Una colaboración internacional de científicos, entre los que se encuentra un grupo de investigadores del Laboratorio de Materia Blanda del Departamento de Física de la Universidad de Roma La Sapienza (Italia), logró desarrollar un nuevo método matemático que permite crear estructuras complejas de ADN ensamblando moléculas como si fueran ladrillos de construcción. Y un grupo de colegas de la Universidad Estatal de Arizona (y de otros institutos) validaron experimentalmente el método, siguiendo las reglas matemáticas para construir algunas de estas estructuras en el laboratorio.
La investigación, cuyos resultados se publicaron recientemente en la prestigiosa revista Science, sienta las bases para el diseño de nuevos nanomateriales con propiedades ópticas muy interesantes, que algún día podrán utilizarse para perfeccionar componentes destinados a las computadoras cuánticas y otros dispositivos fotónicos y nanoelectrónicos.
Origami de ADN
La idea de utilizar el ADN como “ladrillo” de construcción no es nueva: lo que hace que esta molécula sea tan interesante y versátil es la especificidad de las interacciones entre las bases nitrogenadas que la componen, es decir, el hecho de que cada una de las cuatro se una exclusivamente a otra: la adenina a la timina y la guanina a la citosina, y viceversa.
El verdadero avance se produjo en 2006, cuando Paul Rothemund, físico del Instituto Tecnológico de California, propuso un sistema de “plegado” del ADN inspirado en el origami japonés. Básicamente, los fragmentos de la molécula se pliegan sobre sí mismos para acercar regiones inicialmente distantes y posteriormente se “cosen” mediante una especie de clip, también de ADN. La técnica, que recibe el nombre de origami de ADN, pareció inmediatamente muy prometedora y ya ha encontrado varias aplicaciones, sobre todo en el campo del tratamiento farmacológico, pero aún tiene algunas limitaciones: es difícil reproducir el proceso en grandes cantidades y fabricar formas especialmente complejas, lo que, en cambio, es un objetivo esencial si se quiere emplear estas estructuras a mayor escala.
¿Verdadero o falso?
Es en este punto de la historia en el que encaja el trabajo que acaba de publicarse: los autores del estudio han conseguido, de hecho, desarrollar un sistema para que la construcción de estas estructuras sea más eficaz, precisa y escalable, controlando (y evitando) todos los posibles “errores” durante el ensamblaje.

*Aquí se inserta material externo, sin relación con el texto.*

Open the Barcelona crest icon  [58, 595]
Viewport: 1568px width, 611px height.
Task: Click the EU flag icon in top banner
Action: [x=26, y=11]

“El principal problema que surge cuando se intenta aumentar el tamaño de las estructuras basadas en el ADN”, explica Lorenzo Rovigatti, coautor del trabajo, “son las llamadas trampas cinéticas. Es como si las piezas de las moléculas, al plegarse, quedaran ‘atascadas’ en una determinada configuración, lo que les impide ensamblarse en la estructura que nos gustaría tener en su lugar”.
Para superar este problema, los científicos “trajeron” la forma en que se ensamblan las moléculas a un sistema de reglas, concretamente cláusulas o condiciones booleanas; de hecho, la herramienta se denomina satisfacibilidad booleana, o SAT, que representan matemáticamente las formas y restricciones de construir estructuras, y después desarrollaron un algoritmo para satisfacer estas condiciones.